However, when attacking long-time Moscow correspondents, the grievances are typically unfair, inaccurate, nitpicky, or all three at the same time. When there’s a major election in Russia, Putin’s pedants rehash the same trope every time- they complain that the Western media gives so much attention to non-systemic opposition candidates who in fact are very unpopular and have no chance of winning.

In support of this claim they will provide plenty of legitimate opinion polls. Rest assured you can usually take these polls at face value; they’re typically correct. It’s no secret that opposition politicians in Russia are incredibly unpopular, indeed far less popular than the two leading systemic-opposition parties the “Communist” Party of the Russian Federation (I can’t put enough quotes around the word “Communist” in their name) and the equally inappropriately-named Liberal Democratic Party of Russia. So why does the Western media focus so much attention on politicians who have no chance of winning and are almost unheard of outside of Moscow? Apparently someone actually needs to explain this, so here goes…

First let me say that the inspiration for this comes from a tweet thread by David Filipov, Moscow correspondent for The Washington Post, in which he addressed this very question.

In case that didn’t make it painfully clear to you, let me break it down to preschool level.

In an election, a real election, candidates are supposed to compete. That means they actually want to be president. Gennady Zyuganov and Vladimir Zhirinovsky have no plans to be president of Russia. If you deny the existence of systemic opposition in Russia you are either ignorant or a liar- period. While there is sometimes opposition at the local level and in the Duma, none of the systemic opposition parties pose a threat to Putin and his favored United Russia party. None of them plan to do anything to change the system that basically lets Putin do what he pleases as long as he wants.

Those opposition candidates, in spite of their minimal popularity, actually do want to change the system in some way. They actually intend to be real politicians. It’s kind of the media’s job to interview candidates, ask them about their ideas, why they want to be president, a representative, or whatever. Unless we’re talking about the Russian state media, of course.

And speaking of state media, it might be time to ask why these politicians are so unpopular. Apart from occasionally appearing on talk shows while they are mercilessly shouted down by other guests, most major opposition figures in Russia almost never appear on TV unless it’s in a bullshit story alleging that they’re working for the CIA, Soros, the YMCA, or whatever other organization the Kremlin is scared shitless of this week. All the while they and their volunteers are routinely harassed and their offices searched or closed under suspicious circumstances. Meanwhile the perpetrators are either never found or are promptly released.

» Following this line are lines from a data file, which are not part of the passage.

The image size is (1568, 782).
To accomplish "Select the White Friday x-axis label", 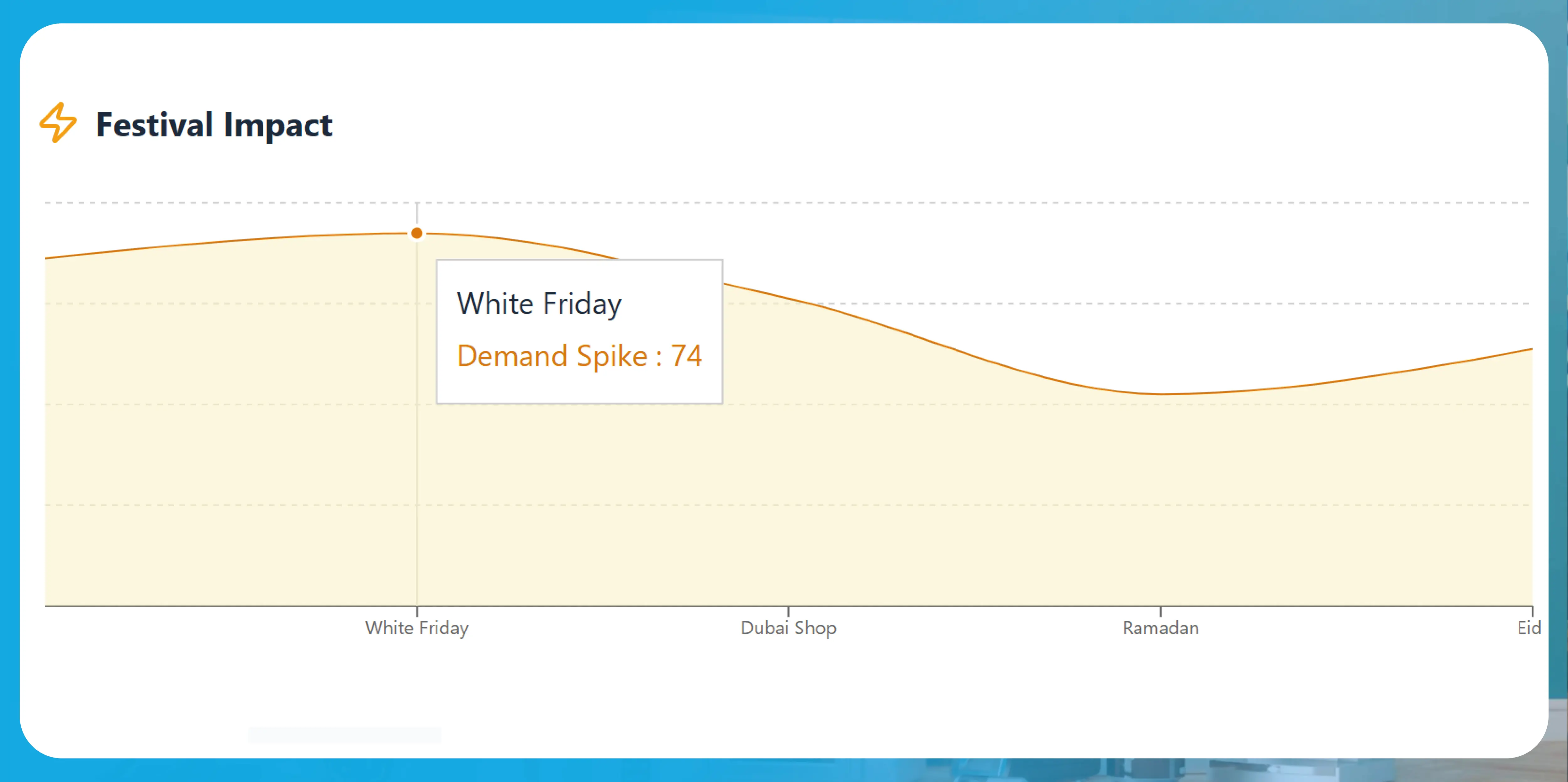I will pos(417,628).
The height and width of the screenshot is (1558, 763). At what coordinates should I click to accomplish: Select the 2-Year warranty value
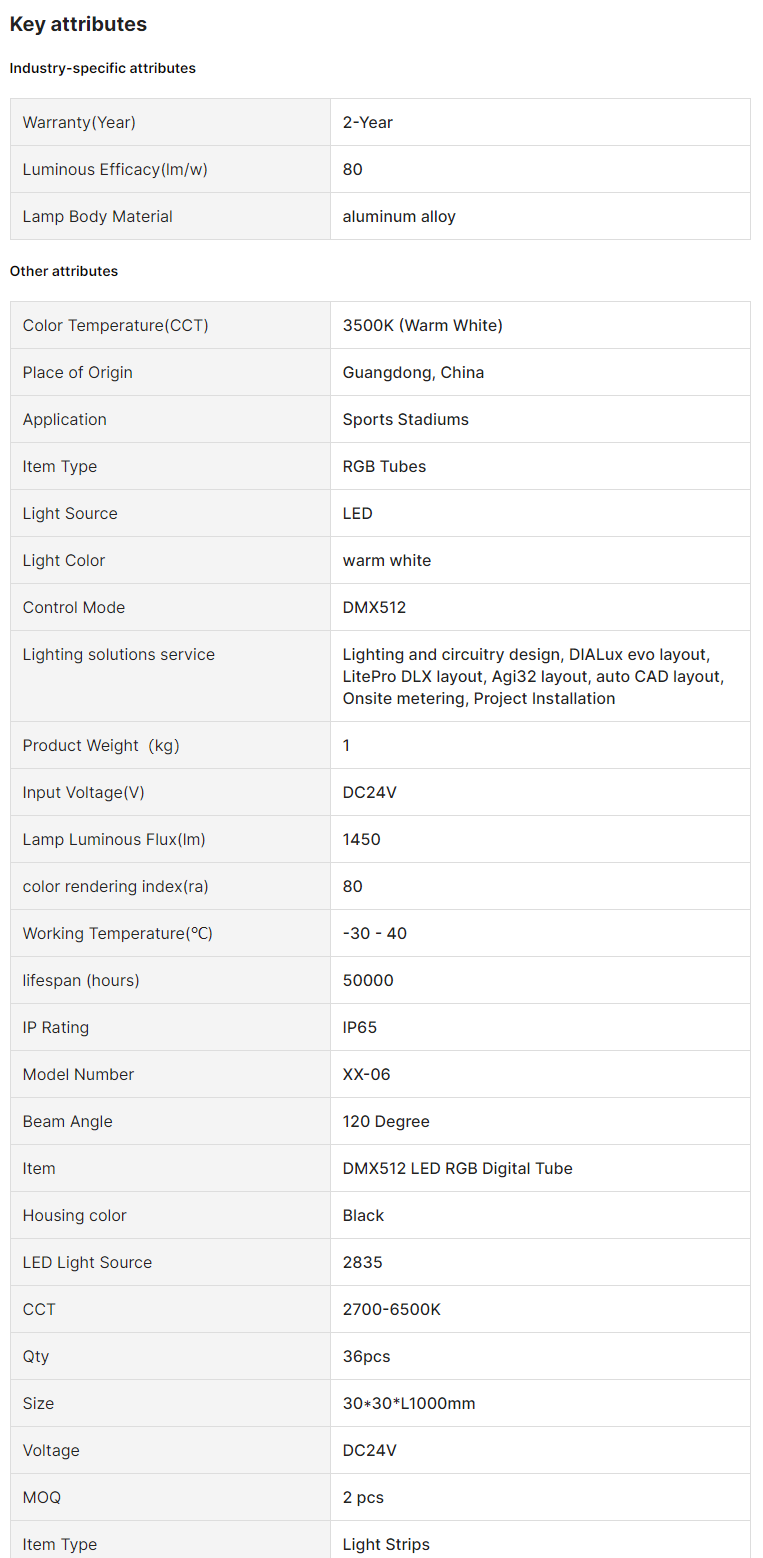click(x=368, y=122)
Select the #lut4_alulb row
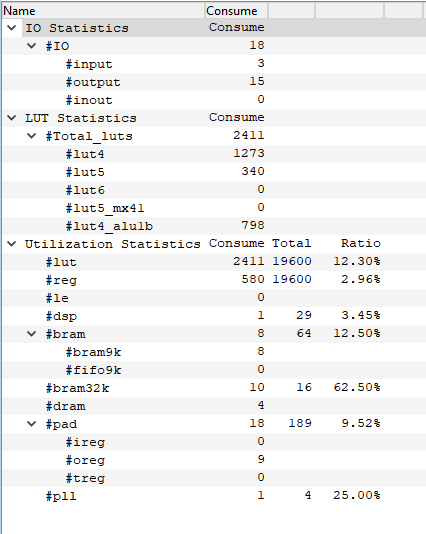 point(214,226)
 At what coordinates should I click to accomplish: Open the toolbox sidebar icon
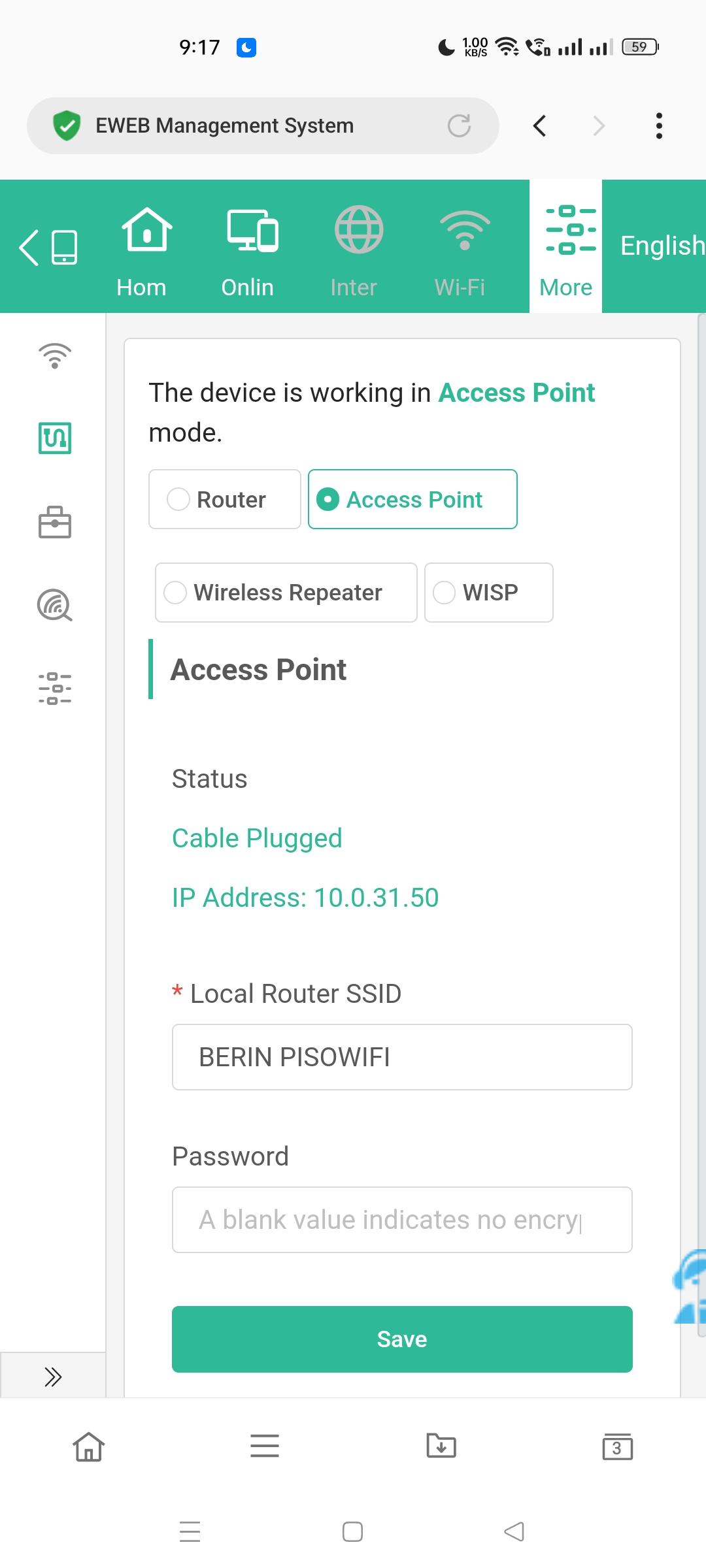pos(55,522)
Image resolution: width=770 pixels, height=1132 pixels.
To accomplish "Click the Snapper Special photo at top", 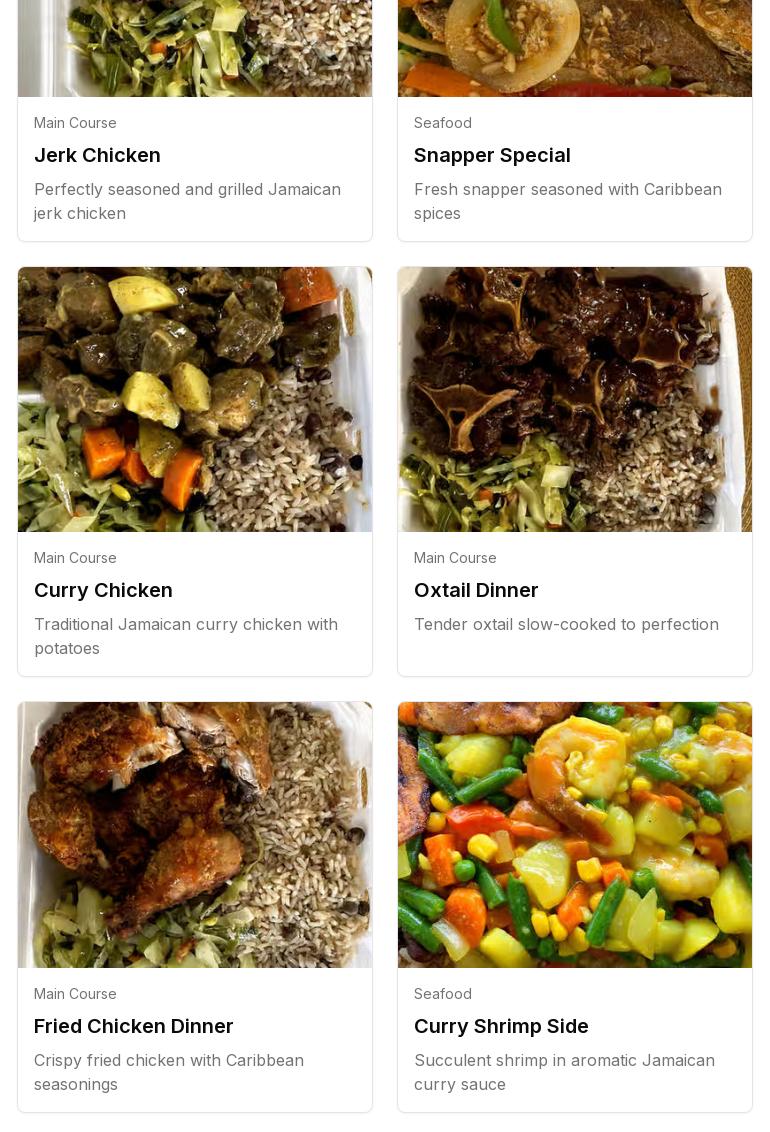I will tap(574, 48).
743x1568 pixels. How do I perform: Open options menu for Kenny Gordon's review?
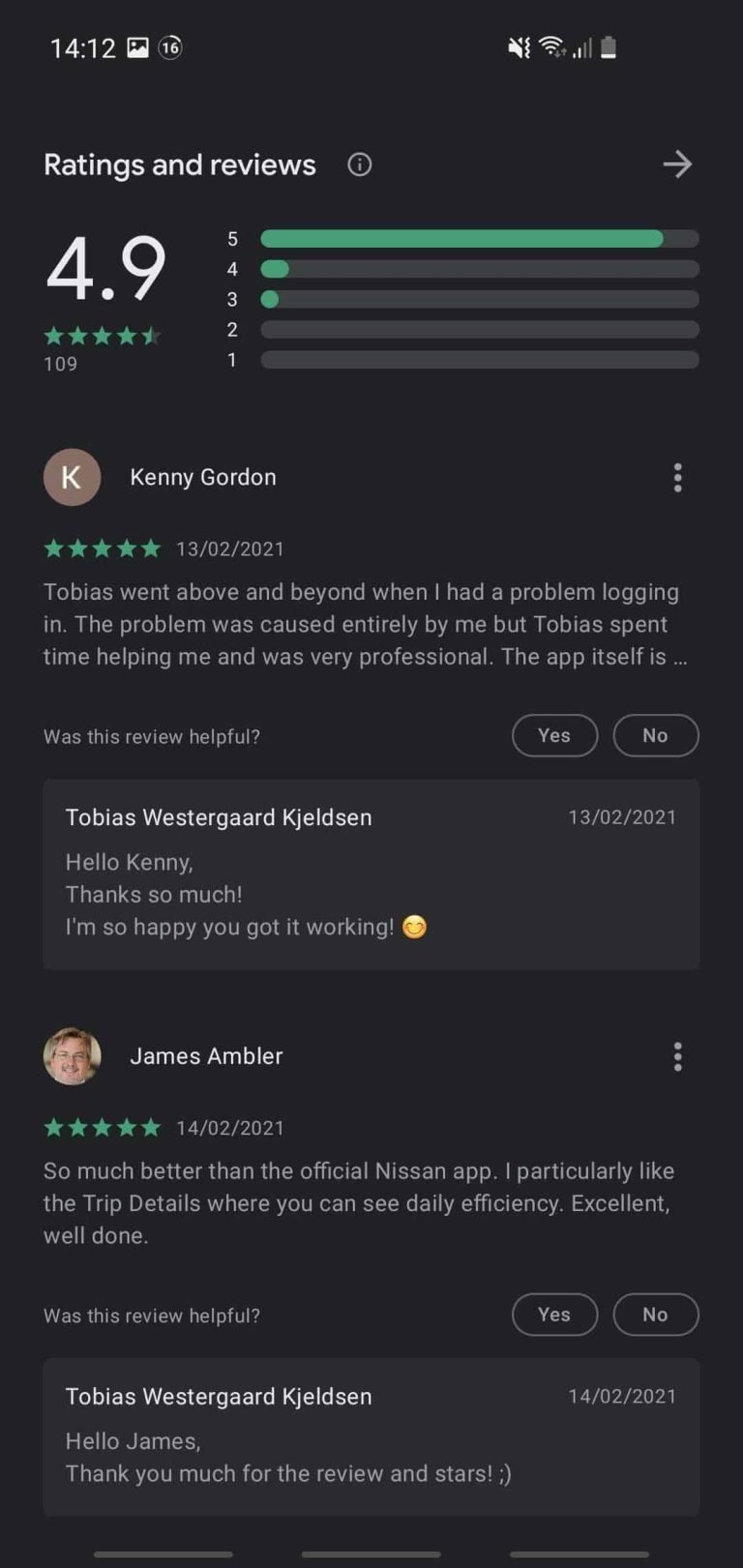pyautogui.click(x=677, y=478)
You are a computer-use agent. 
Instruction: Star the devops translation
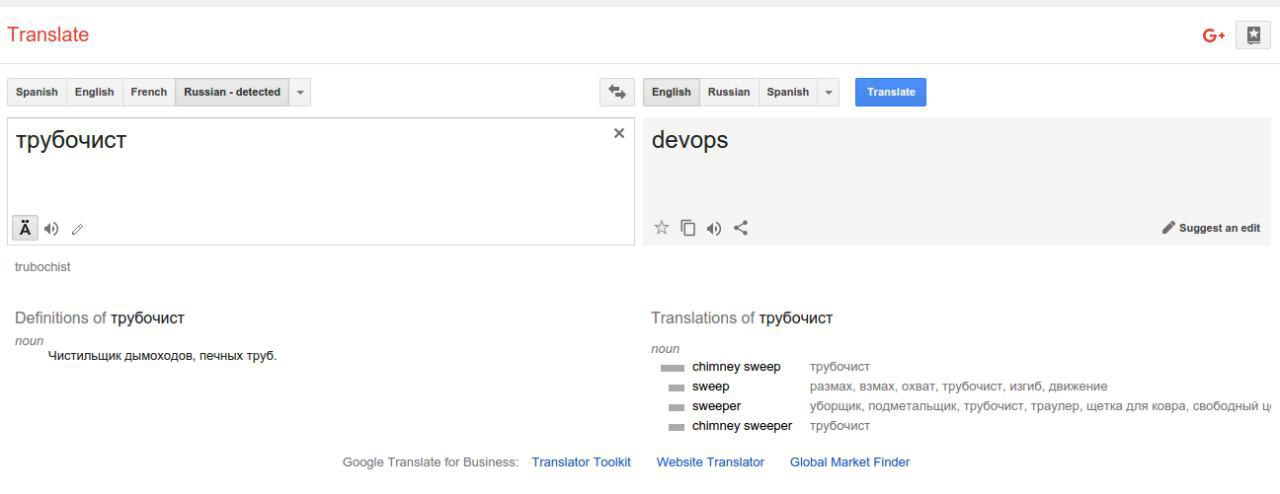(x=661, y=228)
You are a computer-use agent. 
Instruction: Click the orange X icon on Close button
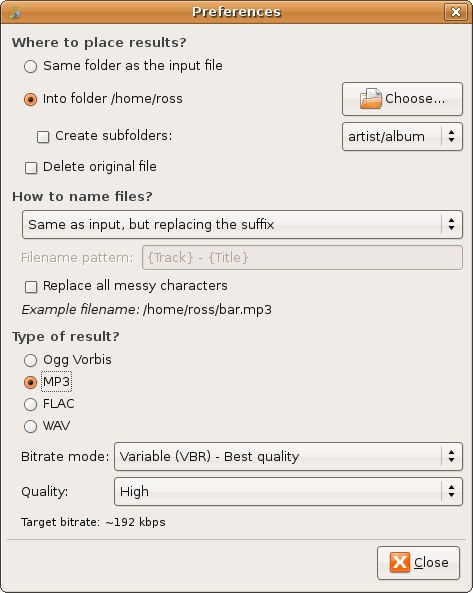[400, 562]
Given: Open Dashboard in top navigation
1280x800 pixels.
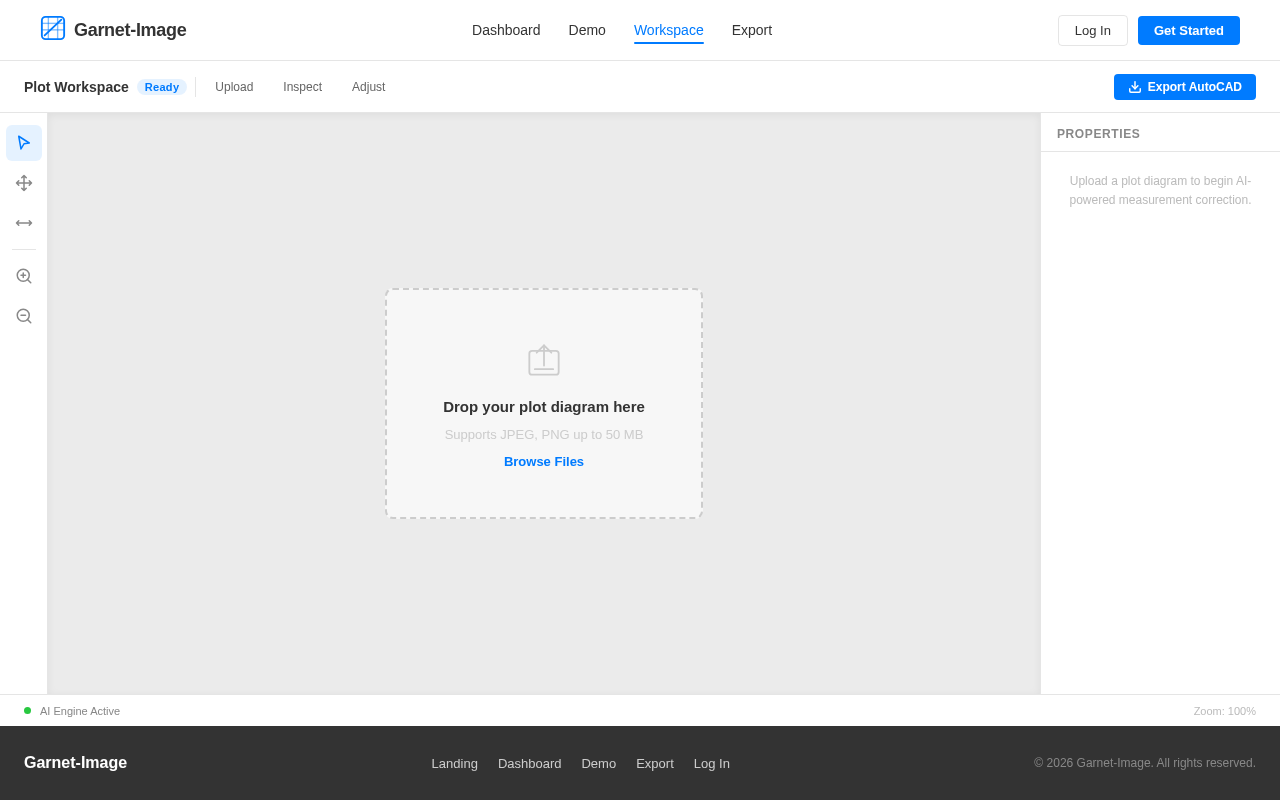Looking at the screenshot, I should (506, 30).
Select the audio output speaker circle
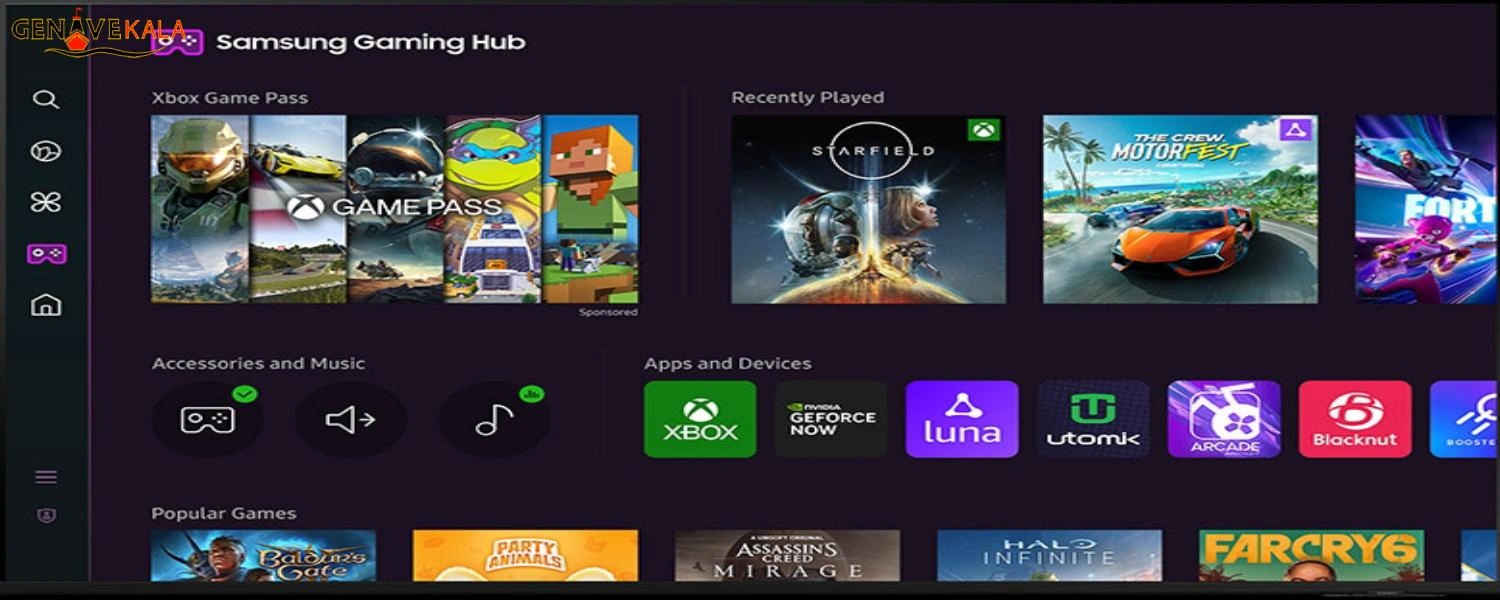Viewport: 1500px width, 600px height. point(351,419)
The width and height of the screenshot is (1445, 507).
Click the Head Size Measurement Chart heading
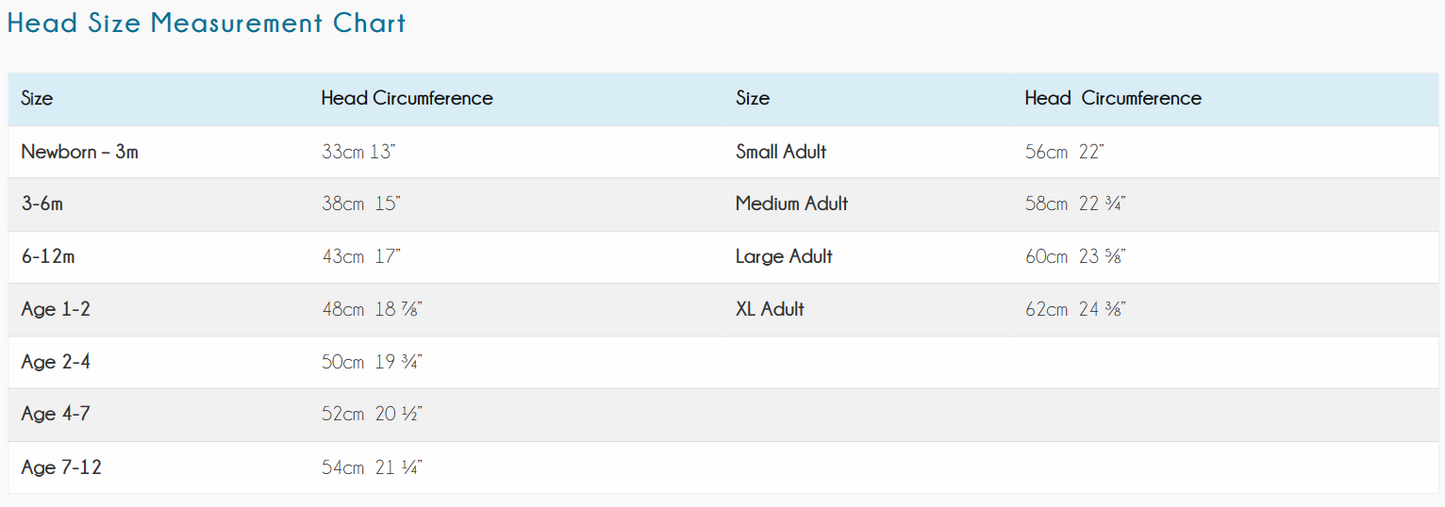[x=206, y=24]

Remember that the Putin apologists who constantly whine about the Western media devoting so much attention to minimally-popular opposition candidates are at least tacitly asserting that Russia has a functioning democratic electoral system. If they aren’t, I don’t know why they even bother, but let’s assume for the moment that they do. If this is the case, why are Russian elections so bizarrely different from those in other democratic states? Why are the second and third most popular presidential candidates not even interested in actually becoming president? Hell, one of them (Zhirinovsky) actually called for elections to be abolished and for Putin to be given the title of “Supreme Commander.” Can anyone imagine a Republican in the US suggesting such a thing for Obama? Can you even imagine them just calling for Obama to be able to run for a third term? The scandal would be at least equal to the one surrounding the Trump administration at the moment.

So please, Putinist pedants- stop pretending Putin’s regime is just a little quirky or just as democratic as other states and wringing your hands while presenting polls to show how unpopular candidates like Navalny are. We all know they’re unpopular, and anyone who knows about Russia’s political an mass media system knows why. To para-phrase Filipov, if you think there’s another candidate Russia correspondents should be spending more time covering, please name them and explain why. What is newsworthy about them? And to extrapolate from that- if you’re not happy with the stories that Western journalists cover, maybe you should provide examples of the stories you think should be covered and again, say why. I’ve often written about my complaints about some of that coverage and I give my reasons.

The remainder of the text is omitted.